▶ [Task to complete]:
Rewrite the material below as a JSON list of strings, one string per line, leaving out blank lines and pictures.

** start of Materials provided **

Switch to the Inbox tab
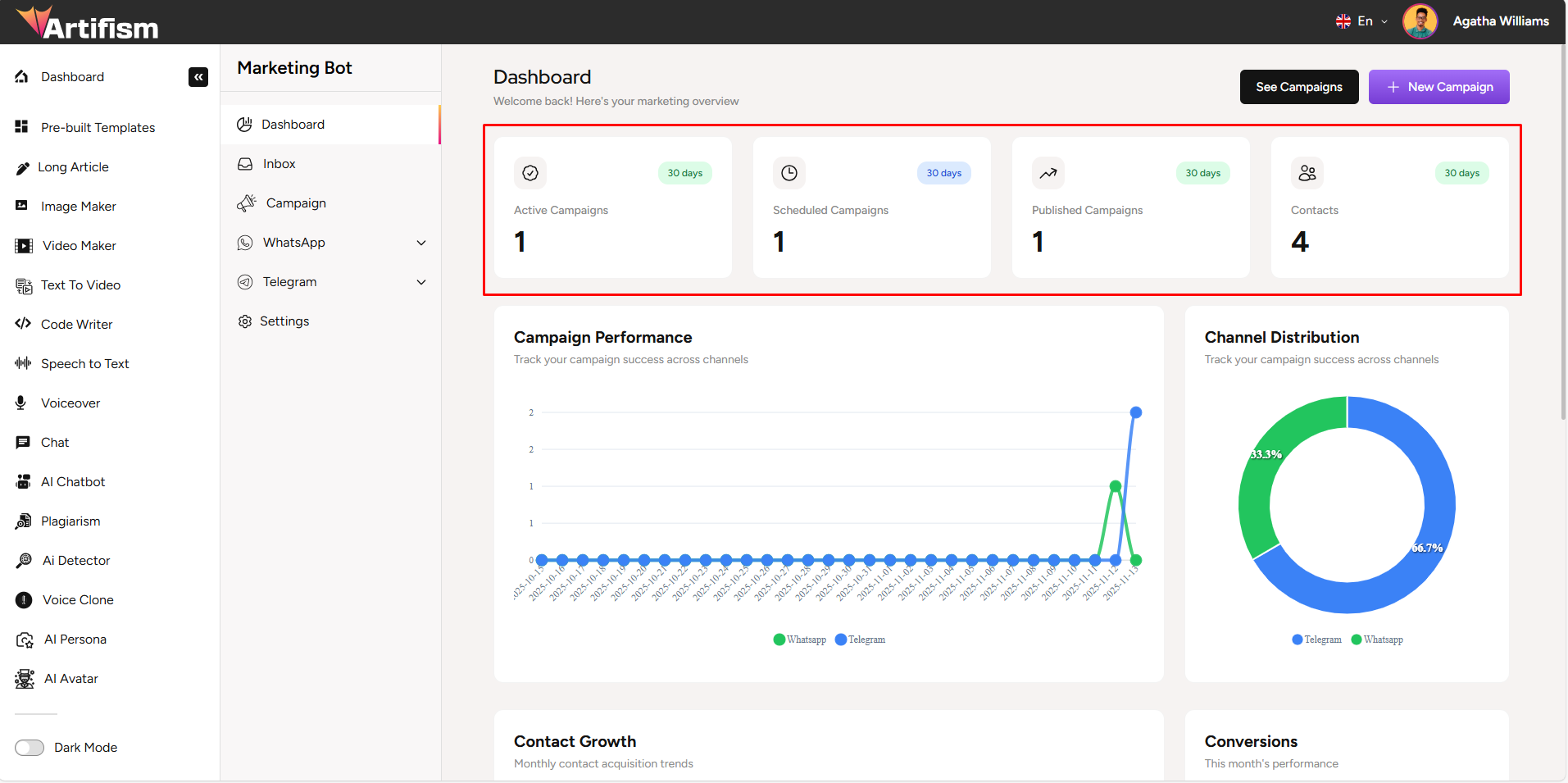This screenshot has height=783, width=1568. (277, 163)
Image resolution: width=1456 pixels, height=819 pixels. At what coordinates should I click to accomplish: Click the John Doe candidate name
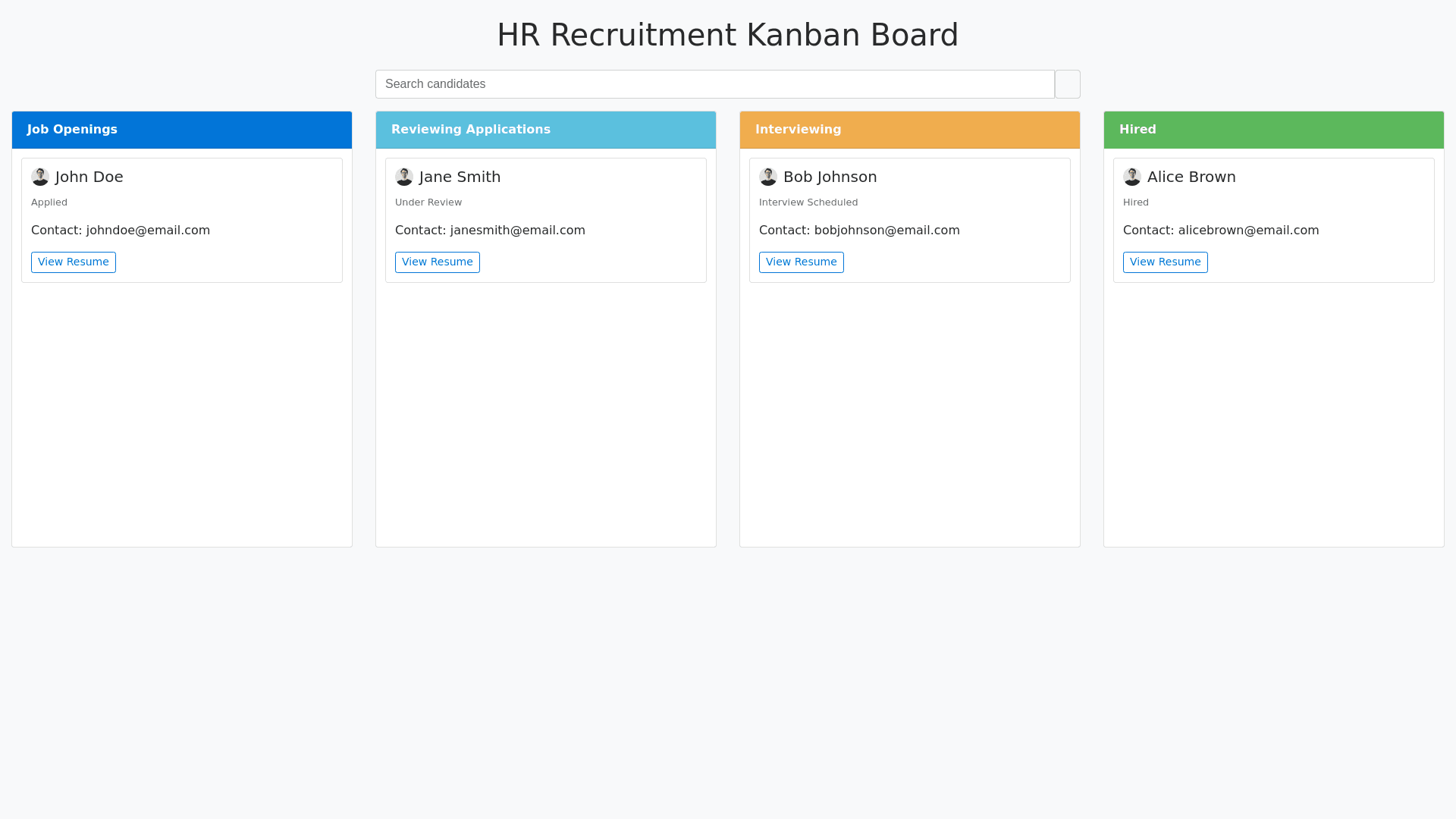click(x=89, y=177)
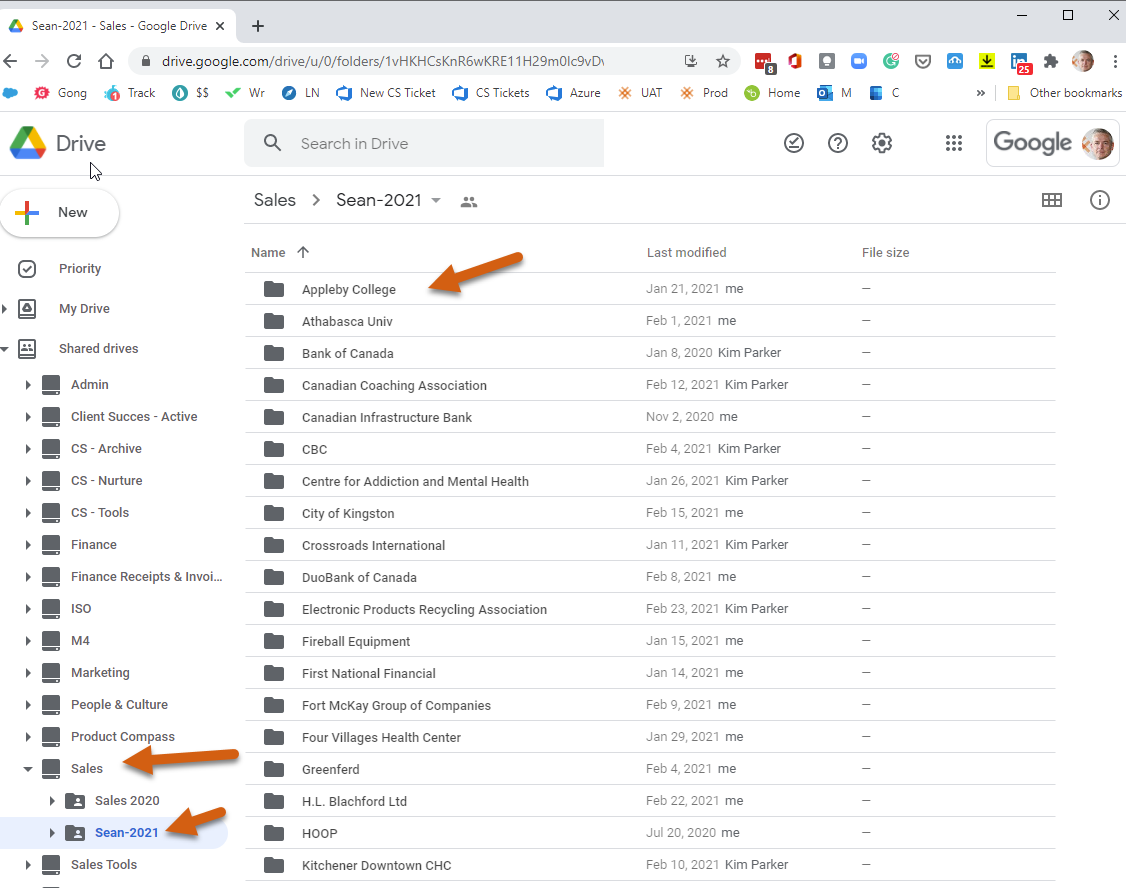Select My Drive in the sidebar
The width and height of the screenshot is (1126, 888).
point(84,309)
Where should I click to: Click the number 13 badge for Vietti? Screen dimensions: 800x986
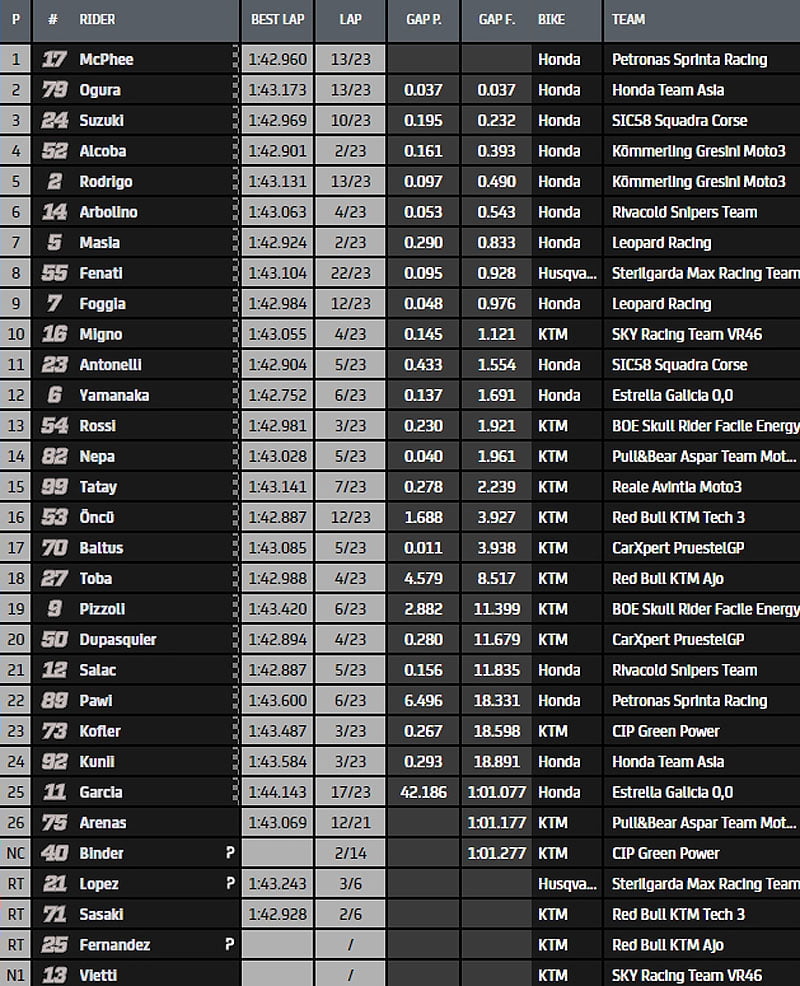pos(54,975)
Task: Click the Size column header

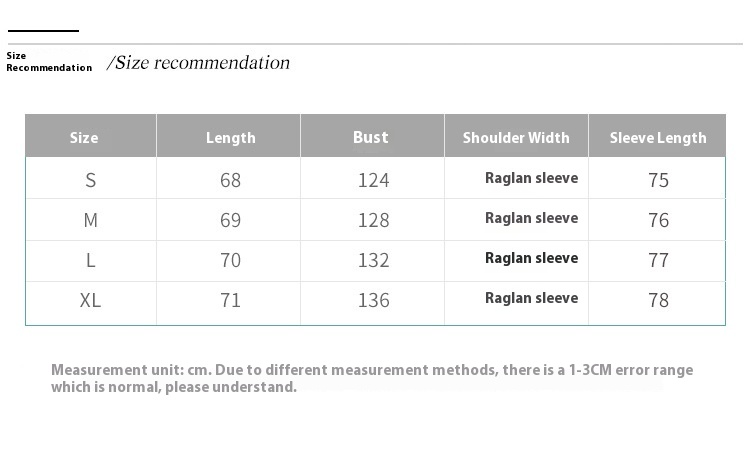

** end of Materials provided **

▶ [Written solution]:
[
  "Switch to the Inbox tab",
  "This screenshot has height=783, width=1568. (277, 163)",
  "Image resolution: width=1456 pixels, height=819 pixels. At what coordinates should I click to accomplish: Click the John Doe candidate name",
  "click(x=89, y=177)",
  "Select My Drive in the sidebar",
  "The width and height of the screenshot is (1126, 888).",
  "point(84,309)",
  "Where should I click to: Click the number 13 badge for Vietti? Screen dimensions: 800x986",
  "pos(54,975)",
  "Task: Click the Size column header"
]